When we design websites for small screens navigation can cause a problem. If we use a long, vertical list of navigation links we risk them taking up most or even all of the screen. If we go horizontal, the menu can extend beyond its right edge. For example, this is what The Telegraph’s screen looks like if you narrow your browser window:
There are lots of ways to tackle this problem. The most common is to toggle the navigation list by pressing a button – you’ve probably seen some variation of this hundreds of times:
I’m not interested here in the rights and wrongs of hamburger menus. But I think it is worth remembering two things about website navigation on narrow screens.
Firstly, we’d rather not use hamburger icons at all. The simplest, most accessible navigation menu is… a list of links. I’ve spoken to several Suffolk Libraries website users who simply have no idea what pressing the icon does, or that it’s even some sort of toggle button. Although it’s inventive and reasonably whizzy, the hamburger and its ilk create a tension between competing user problems: the awkwardness of scrolling horizontally and the findability of the navigation menu.
Secondly, screen real estate is valuable on a mobile but visible navigation menus make a site more usable. Again, there’s a tension between making content difficult to reach by displaying a long navigation menu on a narrow screen and hiding it behind a button click.

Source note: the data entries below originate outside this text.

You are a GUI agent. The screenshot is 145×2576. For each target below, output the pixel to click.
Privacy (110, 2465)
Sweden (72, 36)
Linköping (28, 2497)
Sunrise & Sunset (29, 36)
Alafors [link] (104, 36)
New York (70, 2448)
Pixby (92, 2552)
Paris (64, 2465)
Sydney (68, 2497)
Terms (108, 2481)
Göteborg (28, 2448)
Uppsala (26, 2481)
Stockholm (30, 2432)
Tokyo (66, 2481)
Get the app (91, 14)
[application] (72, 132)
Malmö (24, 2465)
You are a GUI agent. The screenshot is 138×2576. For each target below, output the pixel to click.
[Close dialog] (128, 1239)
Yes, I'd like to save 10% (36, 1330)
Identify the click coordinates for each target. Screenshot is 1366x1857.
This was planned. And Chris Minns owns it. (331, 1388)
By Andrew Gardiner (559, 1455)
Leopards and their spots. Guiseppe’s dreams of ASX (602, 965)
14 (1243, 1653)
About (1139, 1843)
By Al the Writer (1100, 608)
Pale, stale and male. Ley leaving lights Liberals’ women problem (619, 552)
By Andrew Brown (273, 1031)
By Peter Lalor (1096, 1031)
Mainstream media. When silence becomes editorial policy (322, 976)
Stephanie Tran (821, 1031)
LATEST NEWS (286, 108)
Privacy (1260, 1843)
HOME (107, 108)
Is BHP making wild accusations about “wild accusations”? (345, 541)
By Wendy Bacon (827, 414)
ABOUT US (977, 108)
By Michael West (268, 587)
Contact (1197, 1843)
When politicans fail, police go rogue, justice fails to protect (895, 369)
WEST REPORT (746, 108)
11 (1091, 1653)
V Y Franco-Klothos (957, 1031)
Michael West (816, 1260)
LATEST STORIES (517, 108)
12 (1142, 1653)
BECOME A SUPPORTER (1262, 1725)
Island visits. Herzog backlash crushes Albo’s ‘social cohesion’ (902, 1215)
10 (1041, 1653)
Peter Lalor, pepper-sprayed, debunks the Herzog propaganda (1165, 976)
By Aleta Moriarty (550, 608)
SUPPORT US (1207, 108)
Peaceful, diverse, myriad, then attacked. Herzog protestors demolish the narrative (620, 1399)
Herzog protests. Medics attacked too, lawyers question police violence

I’d suggest we err a little too much toward hiding the navigation menu. If your navigation menu consists of 6 or more links then you probably need to use a hamburger or something, but there are ways to display shorter menus on a narrow screen.
At the time of writing, I’m not hiding my navigation menu behind a toggle button on narrow screens. Instead, I’m displaying all four links in rows of two:
On a widescreen you get a traditional horizontal menu:
Most blog navigation menus consist of a handful of links which could comfortably fit on a narrow screen. Yet you see a surprising number of hamburger menus in the blog world – perhaps bloggers could experiment with visible menus a little more.